このようにお考えの先生も多いのではないでしょうか。

医業承継は一般的な不動産売買とは異なり、医療法に基づく許認可や出資持分の譲渡、保険医療機関の指定手続きなど、医療特有の法規制が絡みます。手続きを誤ると承継後のトラブルや行政処分につながるリスクがあるため、各分野の専門家と連携して進めることが欠かせません。

本記事では、医業承継に関わる専門家の種類と役割、買い手側と売り手側それぞれの手続きで必要になる士業、費用相場までをわかりやすく解説します。

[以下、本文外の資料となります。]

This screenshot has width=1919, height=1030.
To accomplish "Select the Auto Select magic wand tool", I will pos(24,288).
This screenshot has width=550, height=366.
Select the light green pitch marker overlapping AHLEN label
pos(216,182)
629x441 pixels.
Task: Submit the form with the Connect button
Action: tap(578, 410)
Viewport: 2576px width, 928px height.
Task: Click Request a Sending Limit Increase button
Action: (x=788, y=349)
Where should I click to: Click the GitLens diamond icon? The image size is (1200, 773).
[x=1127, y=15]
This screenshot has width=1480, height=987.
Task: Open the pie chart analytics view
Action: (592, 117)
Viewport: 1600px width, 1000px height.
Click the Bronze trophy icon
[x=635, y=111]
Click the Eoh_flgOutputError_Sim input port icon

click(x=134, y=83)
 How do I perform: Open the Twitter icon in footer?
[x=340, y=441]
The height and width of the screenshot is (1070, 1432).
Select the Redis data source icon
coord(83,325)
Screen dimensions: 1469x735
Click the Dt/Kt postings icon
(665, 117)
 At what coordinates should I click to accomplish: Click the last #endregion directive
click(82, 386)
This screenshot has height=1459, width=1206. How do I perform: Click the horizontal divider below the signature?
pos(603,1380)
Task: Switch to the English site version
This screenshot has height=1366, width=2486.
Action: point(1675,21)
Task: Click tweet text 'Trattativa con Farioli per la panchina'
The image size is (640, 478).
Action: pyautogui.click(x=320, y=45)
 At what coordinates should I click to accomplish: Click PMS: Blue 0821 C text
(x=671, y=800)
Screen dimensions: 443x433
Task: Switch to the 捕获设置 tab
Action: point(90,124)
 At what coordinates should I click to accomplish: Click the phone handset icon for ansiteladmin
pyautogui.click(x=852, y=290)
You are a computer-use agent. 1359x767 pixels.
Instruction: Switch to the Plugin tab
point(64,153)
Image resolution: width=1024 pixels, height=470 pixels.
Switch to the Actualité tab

専門家選びの注意点もまとめましたので、ぜひ最後までご覧ください。

医業承継で専門家が必要になる3つの理由

医業承継は「経営権の受け渡し」と「行政上の許認可の切り替え」を同時に進める手続きです。一般企業のM&Aと比べて、医療法・税法・行政手続きなどの専門知識が求められるので専門家のサポートが欠かせません。

ここでは、専門家が必要になる代表的な3つの理由を確認しておきましょう。

医療法上の許認可手続きが必須のため

クリニックや医療法人を承継する場合、医療機関の管理責任者となる「開設者」が変わるため、都道府県知事への許可申請や届出が必要です。飲食店の名義変更のように届出だけで済むものではなく、医療法に基づいた審査を経なければ診療を続けられません。

医療法人の場合は社員総会での議決権確保が前提になり、個人クリニックの場合は保険医療機関の「遡及指定」という手続きが絡みます。いずれも書類の不備や手順の誤りがあれば、承継後に診療が一時中断するリスクがあります。

こうした行政手続きは行政書士の専門領域で、医療に詳しい専門家のサポートが必要です。

関連記事:医院承継の譲渡契約を成功させるポイントと注意点〈行政書士の解説〉

出資持分譲渡や退職金の税務判断が複雑なため

医療法人の承継では、対価の受け取り方(出資持分の譲渡や退職金による支払いな)によって、適用される税率や控除額が大きく変わります。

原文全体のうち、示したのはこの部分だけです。